St Aloysius' College is a Roman Catholic, co-educational state school in the London Borough of Islington, England. Each year around 180 pupils are admitted to Year 7 (aged 11 or 12) on the basis of examination; the local education authority also assigns students without another school to this school. It is the oldest surviving foundation of its kind in the Archdiocese of Westminster.

==History==
St Aloysius' College was founded in 1879 by the Brothers of Mercy as a Roman Catholic private boarding and day school and then a grammar school. The control of the college was passed to the De La Salle Brothers in 1960. It turned comprehensive in 1971 with the reorganisation of the English education system, and merged with local boys' comprehensive St. William of York in the 1980s.

The school went through a turbulent period during the 1990s with declining academic standards and the subsequent loss of its sixth form. It reopened the sixth form in September 2010 and admitted a small number of girls. It was awarded the Sportsmark and Artsmark awards. It also featured in a Dispatches special on Channel 4 TV documentary Undercover Teacher.

The school is used by the National Youth Theatre for many of its auditions and courses.

==Academics==
Pupils usually take 10 or 11 GCSE subjects.

The sixth form is part of a collaboration of local schools in the area known as the Islington Sixth Form Consortium. Fourteen AS Level and four A2 subjects and a number of BTEC courses were available in 2012.

==Ofsted inspection==
The school underwent Ofsted inspection in November 2018, receiving a Grade 3 ("Requires Improvement"). Effectiveness of leadership and management and personal development, behaviour and welfare were graded as 'good'. In 2022 they received a 'good'.

==Pupil protest==
In 2019 year 10 to 13 pupils protested outside the school, leading to the school agreeing to review sixth formers' dress code, and an end to compulsory study time.
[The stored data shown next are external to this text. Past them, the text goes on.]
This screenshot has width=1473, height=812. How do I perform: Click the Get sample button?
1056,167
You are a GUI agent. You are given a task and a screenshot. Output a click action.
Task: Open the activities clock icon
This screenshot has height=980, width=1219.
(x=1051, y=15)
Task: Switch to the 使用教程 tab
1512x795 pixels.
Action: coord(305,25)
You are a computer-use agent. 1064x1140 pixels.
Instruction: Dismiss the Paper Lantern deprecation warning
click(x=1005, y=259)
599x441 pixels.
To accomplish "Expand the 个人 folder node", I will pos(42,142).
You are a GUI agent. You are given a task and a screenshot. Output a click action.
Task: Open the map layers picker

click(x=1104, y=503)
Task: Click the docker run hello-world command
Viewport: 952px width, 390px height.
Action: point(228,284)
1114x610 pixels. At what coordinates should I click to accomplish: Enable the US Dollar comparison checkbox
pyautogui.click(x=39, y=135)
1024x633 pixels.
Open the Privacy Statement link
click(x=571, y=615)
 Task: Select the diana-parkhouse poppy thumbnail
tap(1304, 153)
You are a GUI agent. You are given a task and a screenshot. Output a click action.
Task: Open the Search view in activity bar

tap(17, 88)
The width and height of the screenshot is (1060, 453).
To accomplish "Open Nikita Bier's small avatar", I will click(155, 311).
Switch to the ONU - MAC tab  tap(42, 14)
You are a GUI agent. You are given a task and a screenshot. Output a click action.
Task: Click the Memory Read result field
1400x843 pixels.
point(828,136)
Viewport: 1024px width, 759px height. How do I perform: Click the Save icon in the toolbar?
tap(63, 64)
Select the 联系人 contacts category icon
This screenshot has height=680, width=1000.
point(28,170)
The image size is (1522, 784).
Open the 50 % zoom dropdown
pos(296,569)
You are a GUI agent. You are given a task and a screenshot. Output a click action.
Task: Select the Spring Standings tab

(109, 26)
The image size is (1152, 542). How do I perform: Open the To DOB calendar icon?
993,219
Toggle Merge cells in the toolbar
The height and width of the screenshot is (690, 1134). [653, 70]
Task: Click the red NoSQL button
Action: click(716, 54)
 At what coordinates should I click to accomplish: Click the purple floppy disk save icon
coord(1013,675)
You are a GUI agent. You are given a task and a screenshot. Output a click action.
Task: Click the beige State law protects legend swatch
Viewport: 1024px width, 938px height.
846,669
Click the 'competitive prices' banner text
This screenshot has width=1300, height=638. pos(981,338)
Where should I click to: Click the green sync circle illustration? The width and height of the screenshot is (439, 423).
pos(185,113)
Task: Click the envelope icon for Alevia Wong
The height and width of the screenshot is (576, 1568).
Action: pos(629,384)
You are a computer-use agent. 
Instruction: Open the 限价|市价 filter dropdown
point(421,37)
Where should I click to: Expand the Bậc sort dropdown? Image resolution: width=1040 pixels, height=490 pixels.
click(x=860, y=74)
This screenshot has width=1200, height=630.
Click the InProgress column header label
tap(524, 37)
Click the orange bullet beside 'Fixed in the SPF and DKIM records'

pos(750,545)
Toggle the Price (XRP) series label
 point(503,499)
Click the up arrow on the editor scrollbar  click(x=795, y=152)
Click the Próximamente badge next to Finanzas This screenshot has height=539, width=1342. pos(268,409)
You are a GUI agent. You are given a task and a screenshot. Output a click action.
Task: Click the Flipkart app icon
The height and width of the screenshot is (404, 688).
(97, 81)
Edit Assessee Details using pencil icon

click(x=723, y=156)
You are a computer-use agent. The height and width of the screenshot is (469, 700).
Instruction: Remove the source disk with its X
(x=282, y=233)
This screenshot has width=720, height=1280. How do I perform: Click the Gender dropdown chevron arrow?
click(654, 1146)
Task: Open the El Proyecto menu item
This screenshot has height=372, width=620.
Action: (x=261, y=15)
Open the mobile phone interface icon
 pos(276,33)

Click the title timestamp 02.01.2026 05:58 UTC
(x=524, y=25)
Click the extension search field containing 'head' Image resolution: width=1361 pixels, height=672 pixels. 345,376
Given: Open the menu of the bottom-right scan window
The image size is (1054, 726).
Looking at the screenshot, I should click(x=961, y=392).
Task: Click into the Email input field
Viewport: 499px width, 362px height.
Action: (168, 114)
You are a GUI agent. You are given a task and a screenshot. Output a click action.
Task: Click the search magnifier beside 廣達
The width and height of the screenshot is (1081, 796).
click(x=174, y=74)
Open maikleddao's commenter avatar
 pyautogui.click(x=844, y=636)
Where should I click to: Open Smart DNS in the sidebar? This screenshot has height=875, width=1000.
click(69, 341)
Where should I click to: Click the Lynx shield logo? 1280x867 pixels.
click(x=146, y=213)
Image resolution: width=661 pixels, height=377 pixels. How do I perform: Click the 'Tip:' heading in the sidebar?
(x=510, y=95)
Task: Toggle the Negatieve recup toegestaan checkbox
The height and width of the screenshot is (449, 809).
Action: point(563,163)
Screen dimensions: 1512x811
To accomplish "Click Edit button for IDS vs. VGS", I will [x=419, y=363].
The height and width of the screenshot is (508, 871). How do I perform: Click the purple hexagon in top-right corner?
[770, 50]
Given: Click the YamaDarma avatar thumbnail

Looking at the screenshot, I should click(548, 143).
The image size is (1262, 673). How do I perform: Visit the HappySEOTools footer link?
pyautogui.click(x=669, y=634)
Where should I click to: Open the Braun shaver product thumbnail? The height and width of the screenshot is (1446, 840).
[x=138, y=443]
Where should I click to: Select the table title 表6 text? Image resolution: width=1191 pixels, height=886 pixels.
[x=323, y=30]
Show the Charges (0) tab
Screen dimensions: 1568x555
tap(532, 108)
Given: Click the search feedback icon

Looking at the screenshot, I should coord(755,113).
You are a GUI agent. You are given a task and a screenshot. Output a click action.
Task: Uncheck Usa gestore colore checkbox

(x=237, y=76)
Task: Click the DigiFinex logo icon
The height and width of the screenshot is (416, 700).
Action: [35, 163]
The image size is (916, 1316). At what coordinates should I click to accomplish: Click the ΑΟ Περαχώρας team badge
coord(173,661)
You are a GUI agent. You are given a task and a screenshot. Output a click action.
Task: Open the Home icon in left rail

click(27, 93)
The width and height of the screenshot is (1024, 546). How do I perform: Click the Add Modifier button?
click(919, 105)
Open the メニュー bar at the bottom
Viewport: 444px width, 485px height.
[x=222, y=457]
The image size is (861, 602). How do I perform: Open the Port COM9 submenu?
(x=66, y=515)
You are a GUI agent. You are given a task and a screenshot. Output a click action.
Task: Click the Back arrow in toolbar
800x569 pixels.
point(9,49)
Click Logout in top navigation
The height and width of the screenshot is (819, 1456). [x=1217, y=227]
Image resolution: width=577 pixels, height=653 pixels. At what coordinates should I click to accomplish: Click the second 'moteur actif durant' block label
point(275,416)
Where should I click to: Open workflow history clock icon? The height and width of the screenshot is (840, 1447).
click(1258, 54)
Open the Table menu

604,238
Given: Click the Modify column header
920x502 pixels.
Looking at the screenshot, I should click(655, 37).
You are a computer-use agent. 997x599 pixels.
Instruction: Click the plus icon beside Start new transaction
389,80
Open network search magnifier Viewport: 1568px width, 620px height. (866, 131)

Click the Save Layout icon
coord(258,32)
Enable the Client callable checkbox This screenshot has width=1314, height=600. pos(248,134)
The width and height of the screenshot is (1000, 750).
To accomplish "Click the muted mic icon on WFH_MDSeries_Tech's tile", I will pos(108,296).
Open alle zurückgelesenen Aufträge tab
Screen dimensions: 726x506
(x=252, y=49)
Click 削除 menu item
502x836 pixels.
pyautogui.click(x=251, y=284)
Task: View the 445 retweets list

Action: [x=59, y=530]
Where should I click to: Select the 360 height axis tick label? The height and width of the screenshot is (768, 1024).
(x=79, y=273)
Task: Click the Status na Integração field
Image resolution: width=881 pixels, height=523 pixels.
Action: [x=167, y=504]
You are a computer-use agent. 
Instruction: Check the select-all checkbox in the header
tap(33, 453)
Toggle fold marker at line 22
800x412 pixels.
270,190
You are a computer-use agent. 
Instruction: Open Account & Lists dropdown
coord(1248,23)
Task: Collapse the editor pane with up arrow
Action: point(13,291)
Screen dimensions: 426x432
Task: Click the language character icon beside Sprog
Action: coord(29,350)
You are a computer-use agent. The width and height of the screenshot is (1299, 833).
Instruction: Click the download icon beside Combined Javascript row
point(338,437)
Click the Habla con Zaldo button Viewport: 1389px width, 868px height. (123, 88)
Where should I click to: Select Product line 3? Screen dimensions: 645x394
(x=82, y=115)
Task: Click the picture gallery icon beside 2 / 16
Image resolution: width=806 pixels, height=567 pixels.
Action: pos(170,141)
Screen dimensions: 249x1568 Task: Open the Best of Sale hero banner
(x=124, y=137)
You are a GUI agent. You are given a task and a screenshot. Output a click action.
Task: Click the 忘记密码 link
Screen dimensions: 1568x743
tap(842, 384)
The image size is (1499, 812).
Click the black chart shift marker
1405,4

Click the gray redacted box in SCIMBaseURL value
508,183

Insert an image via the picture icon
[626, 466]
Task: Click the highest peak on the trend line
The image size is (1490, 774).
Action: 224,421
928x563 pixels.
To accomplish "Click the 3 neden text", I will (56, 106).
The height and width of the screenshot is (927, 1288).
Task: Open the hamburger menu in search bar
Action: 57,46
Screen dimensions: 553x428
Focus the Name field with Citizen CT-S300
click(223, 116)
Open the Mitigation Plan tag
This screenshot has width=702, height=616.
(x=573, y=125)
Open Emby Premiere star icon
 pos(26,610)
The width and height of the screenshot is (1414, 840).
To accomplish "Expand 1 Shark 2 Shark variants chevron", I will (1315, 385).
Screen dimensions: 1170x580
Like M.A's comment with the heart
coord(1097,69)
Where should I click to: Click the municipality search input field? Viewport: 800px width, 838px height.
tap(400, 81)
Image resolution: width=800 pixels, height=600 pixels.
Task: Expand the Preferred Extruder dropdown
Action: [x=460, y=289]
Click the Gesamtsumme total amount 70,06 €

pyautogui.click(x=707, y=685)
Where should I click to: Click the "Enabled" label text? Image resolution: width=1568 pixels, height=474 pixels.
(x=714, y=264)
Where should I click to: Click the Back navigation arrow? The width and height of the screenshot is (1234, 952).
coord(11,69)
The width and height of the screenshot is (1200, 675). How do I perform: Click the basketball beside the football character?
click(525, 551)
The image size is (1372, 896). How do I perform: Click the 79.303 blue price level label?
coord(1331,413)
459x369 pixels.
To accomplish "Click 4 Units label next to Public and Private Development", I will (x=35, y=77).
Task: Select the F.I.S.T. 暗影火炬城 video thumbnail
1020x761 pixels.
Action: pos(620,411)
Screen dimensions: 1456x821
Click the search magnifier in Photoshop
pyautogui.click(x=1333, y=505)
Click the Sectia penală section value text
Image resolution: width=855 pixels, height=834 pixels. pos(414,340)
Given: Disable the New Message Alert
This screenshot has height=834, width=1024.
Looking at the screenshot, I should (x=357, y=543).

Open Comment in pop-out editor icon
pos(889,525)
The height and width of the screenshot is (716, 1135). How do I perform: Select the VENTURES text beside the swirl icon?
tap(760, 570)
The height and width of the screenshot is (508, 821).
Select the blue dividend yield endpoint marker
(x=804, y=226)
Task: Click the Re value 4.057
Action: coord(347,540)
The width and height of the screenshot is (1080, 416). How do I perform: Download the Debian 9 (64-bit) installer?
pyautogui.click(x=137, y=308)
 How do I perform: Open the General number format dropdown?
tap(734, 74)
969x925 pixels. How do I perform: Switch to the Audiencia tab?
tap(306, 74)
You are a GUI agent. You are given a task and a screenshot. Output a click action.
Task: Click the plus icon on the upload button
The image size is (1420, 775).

Some parents supported their children, commenting on "petty behaviour rules" and the school not adhering to its policies.

==Notable former pupils==

- Ronald Shiner (1903–1966) - actor
- John Cronin (1916–1986) - surgeon and Labour Party politician
- Peter Sellers (1925–1980) - actor
- John Harvey (b. 1938) - writer
- Michael Gambon (1940–2023) - actor
- James Herbert (1943–2013) - writer
- Gary Breen (b. 1973) - footballer
- Nonso Anozie (b. 1978) - actor
- Joe Cole (b. 1981) - footballer
- Tyrone Edgar (b. 1982) - sprinter
- Jabo Ibehre (b. 1983) - footballer, Oldham Athletic F.C., Colchester United F.C.
- Femi Oyeniran (b. 1986) - actor and director
- Dappy (b. 1987) - rapper and singer
- Daniel Kaluuya (b. 1989) - actor
- Moses Barnett (b. 1990) - footballer
- Bobson Bawling (b. 1995) - footballer, Crawley Town F.C.
- Armstrong Okoflex (b. 2002) - footballer, Celtic F.C.